◆ What the task asks ◆
Continue the article below on measuring LLM features with evals, picking up right after its last sentence.

◆ Extract ◆
>>>

The LLM Evals Stack: How to Actually Measure Your AI Feature

Q: Does LLM-as-judge actually agree with humans?

When you validate it, yes. [Confident AI's research](https://www.confident-ai.com/blog/why-llm-as-a-judge-is-the-best-llm-evaluation-method) reports judge-human agreement above 85% on validated rubrics in 2025-2026, which is roughly the level two humans agree with each other. The catch: this only holds when you've calibrated the judge against human labels first. A judge prompt copied from a tutorial, never validated, is just an opinion machine.

The Skill Nobody Trained For

Every team is shipping LLM features. Almost no team has a real way to know if those features are good.

Hamel Husain and Shreya Shankar's AI Evals For Engineers & PMs cohort has trained more than 2,000 practitioners, including engineers and PMs from OpenAI and Anthropic. The reason it filled up isn't theory. It's that people building this stuff realized their QA process was "ask the prompt engineer to read 30 outputs and trust the gut."

<<<

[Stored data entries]
>>>

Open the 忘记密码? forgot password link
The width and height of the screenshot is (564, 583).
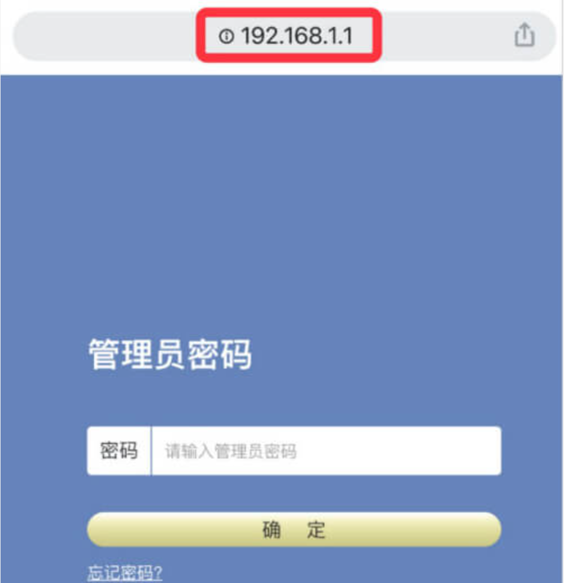point(125,573)
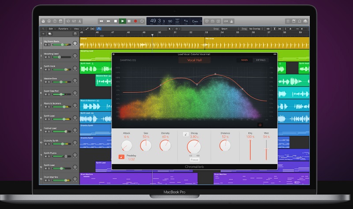Click the ChromaVerb visualizer icon at bottom right
This screenshot has width=353, height=209.
coord(260,124)
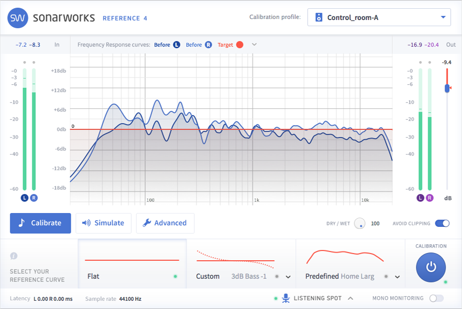Viewport: 462px width, 309px height.
Task: Click the output L channel badge
Action: (420, 198)
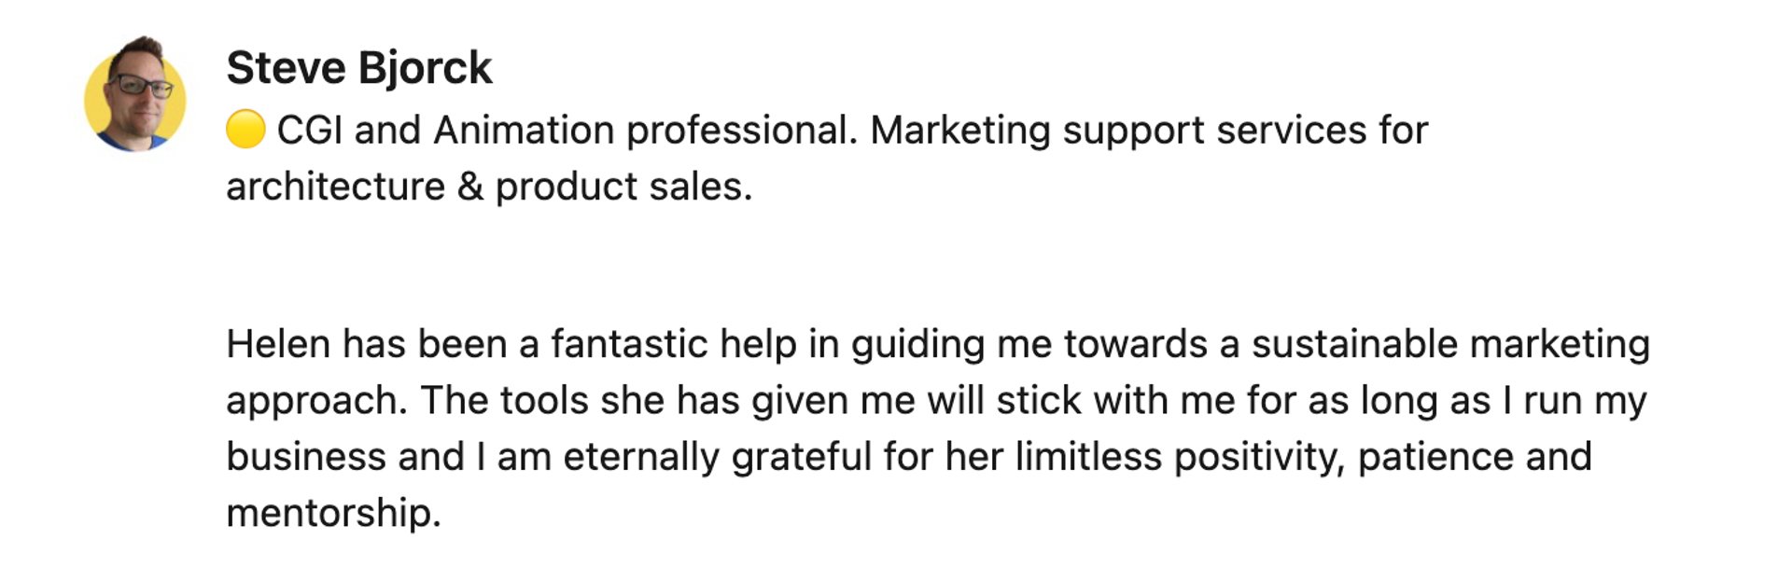
Task: Click the yellow circle emoji in headline
Action: [246, 130]
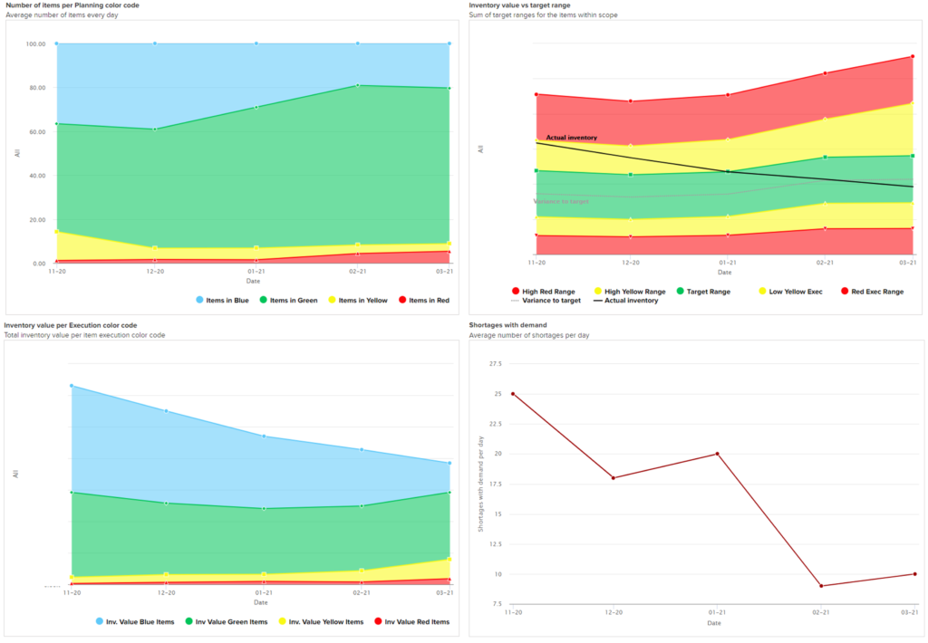Click the Red Exec Range legend item
Screen dimensions: 928x643
pyautogui.click(x=870, y=292)
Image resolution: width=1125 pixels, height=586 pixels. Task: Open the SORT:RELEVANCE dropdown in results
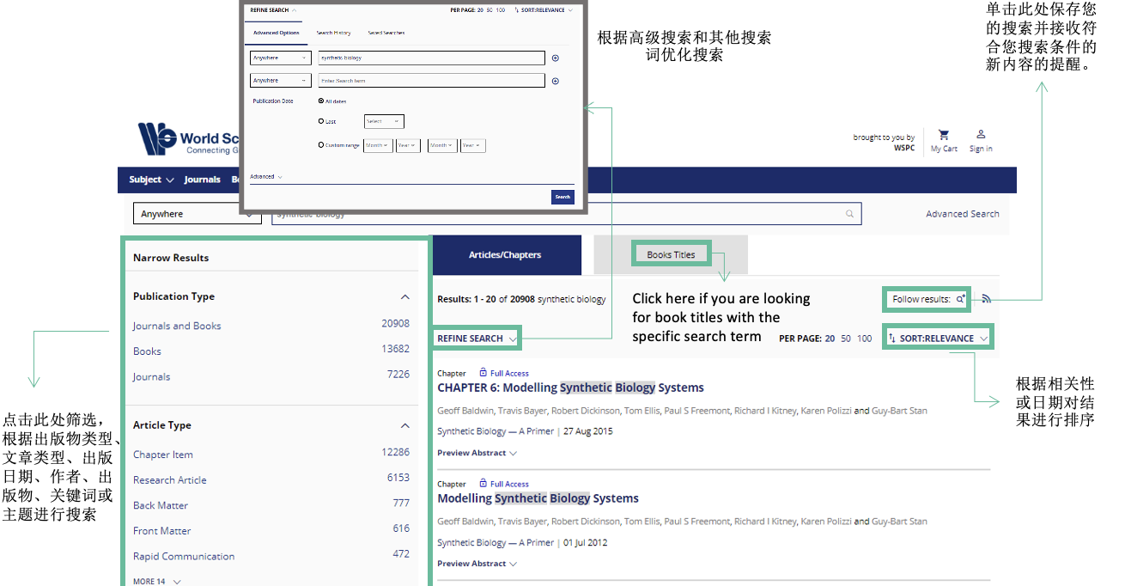tap(937, 339)
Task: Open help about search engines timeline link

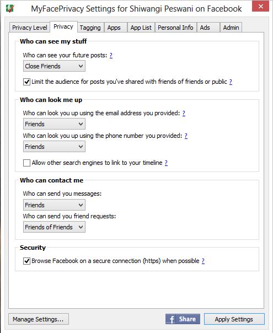Action: point(166,163)
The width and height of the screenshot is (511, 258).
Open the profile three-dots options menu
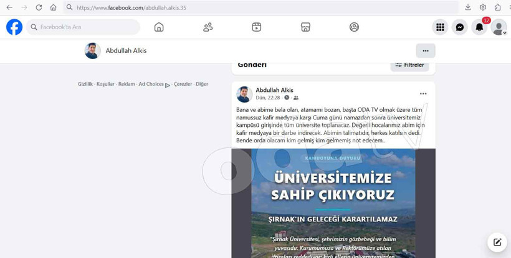(x=426, y=51)
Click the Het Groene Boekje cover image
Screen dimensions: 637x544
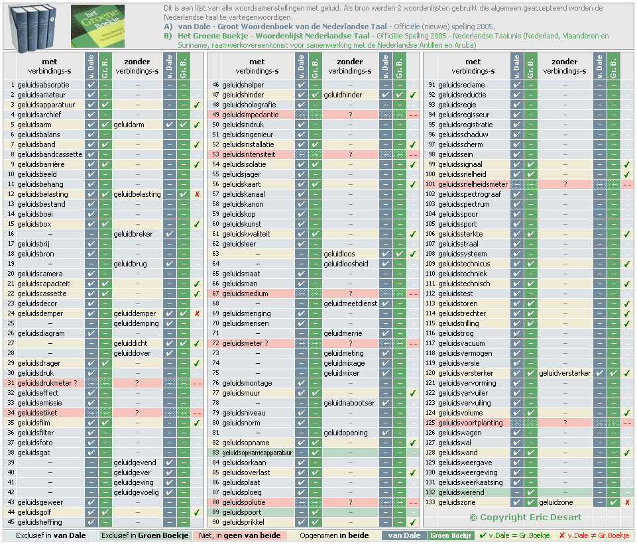97,26
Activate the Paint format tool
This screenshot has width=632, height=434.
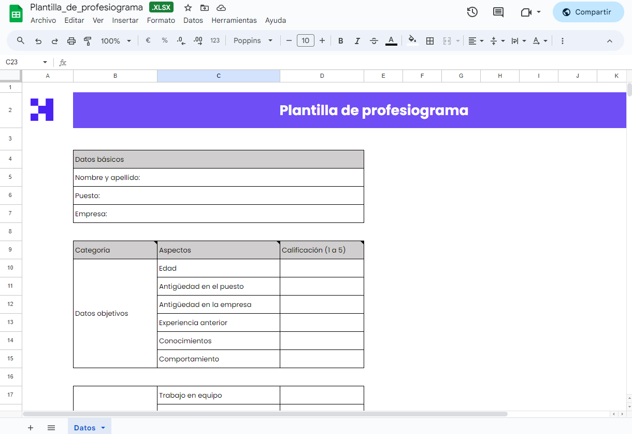pos(87,40)
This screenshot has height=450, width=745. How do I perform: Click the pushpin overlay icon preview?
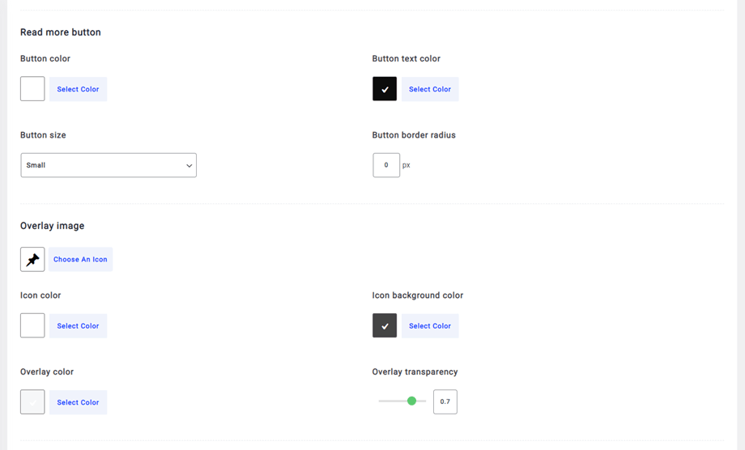pos(32,260)
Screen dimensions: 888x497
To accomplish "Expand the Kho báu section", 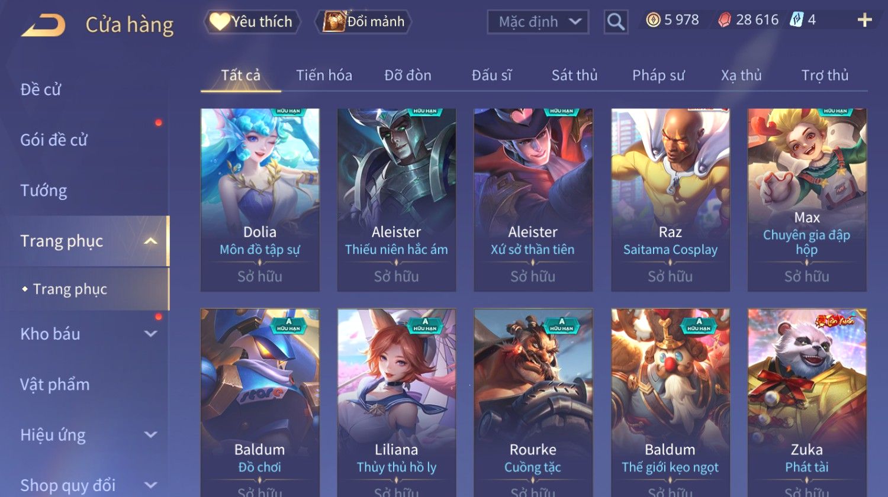I will (x=150, y=334).
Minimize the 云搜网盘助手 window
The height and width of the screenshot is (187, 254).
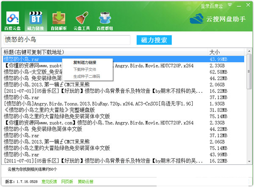tap(239, 5)
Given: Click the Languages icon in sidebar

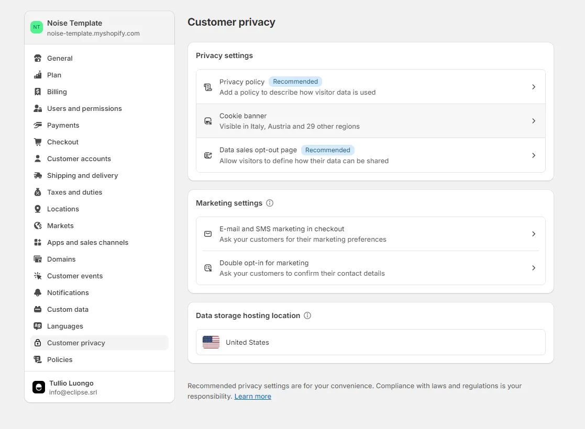Looking at the screenshot, I should (38, 326).
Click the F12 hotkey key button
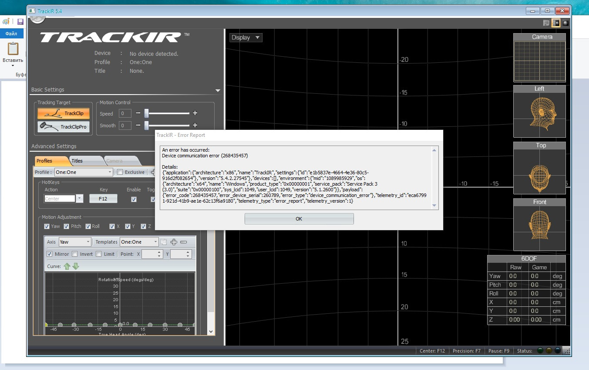This screenshot has height=370, width=589. 103,199
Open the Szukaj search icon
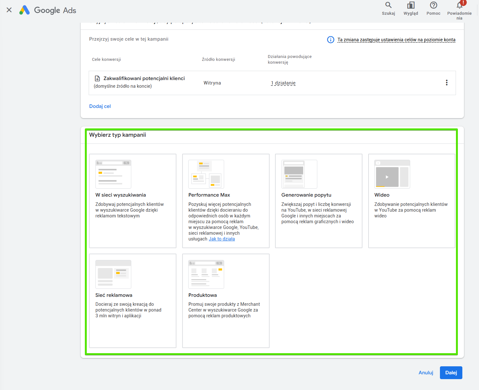 coord(388,5)
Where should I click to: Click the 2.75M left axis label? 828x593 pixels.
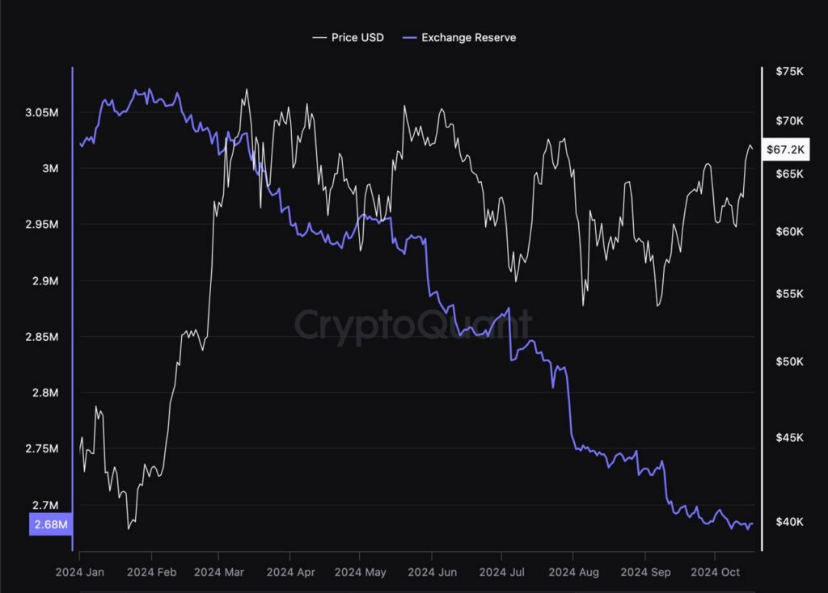(43, 448)
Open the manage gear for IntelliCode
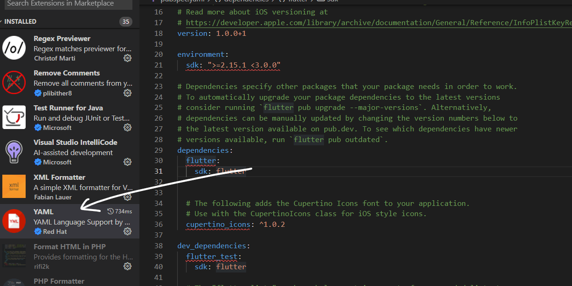The width and height of the screenshot is (572, 286). [x=127, y=162]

<<<

◆ Answer space ◆
Hamel calls this a "vibes eval." It's the dominant practice, and it's the reason so many AI features ship, demo well, then quietly degrade. On Lenny's Newsletter podcast, Hamel and Shreya argued that evals are now the most leveraged skill in AI product work, more important than prompt craft, more important than picking the right model. The reason is structural. If you can't measure quality, you can't improve it.

Most teams know this. They still don't do it. Why? Because evals look like infrastructure work, they don't have a clear owner, and the first version always feels worse than reading outputs by hand. The trick is realizing that "reading outputs by hand" is the eval. The discipline is to do it once, write down what you saw, and never do it the same way twice.

This piece is the playbook. It's tool-agnostic on purpose. You can run this stack with Inspect AI from the UK AI Safety Institute, Phoenix from Arize, Promptfoo, Langfuse, the OpenAI Evals framework, Anthropic's eval tooling, or a stack of Python scripts and a Google Sheet. The methodology carries the weight.

Why "It Looks Good" Stops Working at Scale

The first time you ship an LLM feature, "it looks good" is a fine bar. You wrote the prompt, you tested ten inputs, the outputs look reasonable, you press deploy.

The second time, you're in trouble.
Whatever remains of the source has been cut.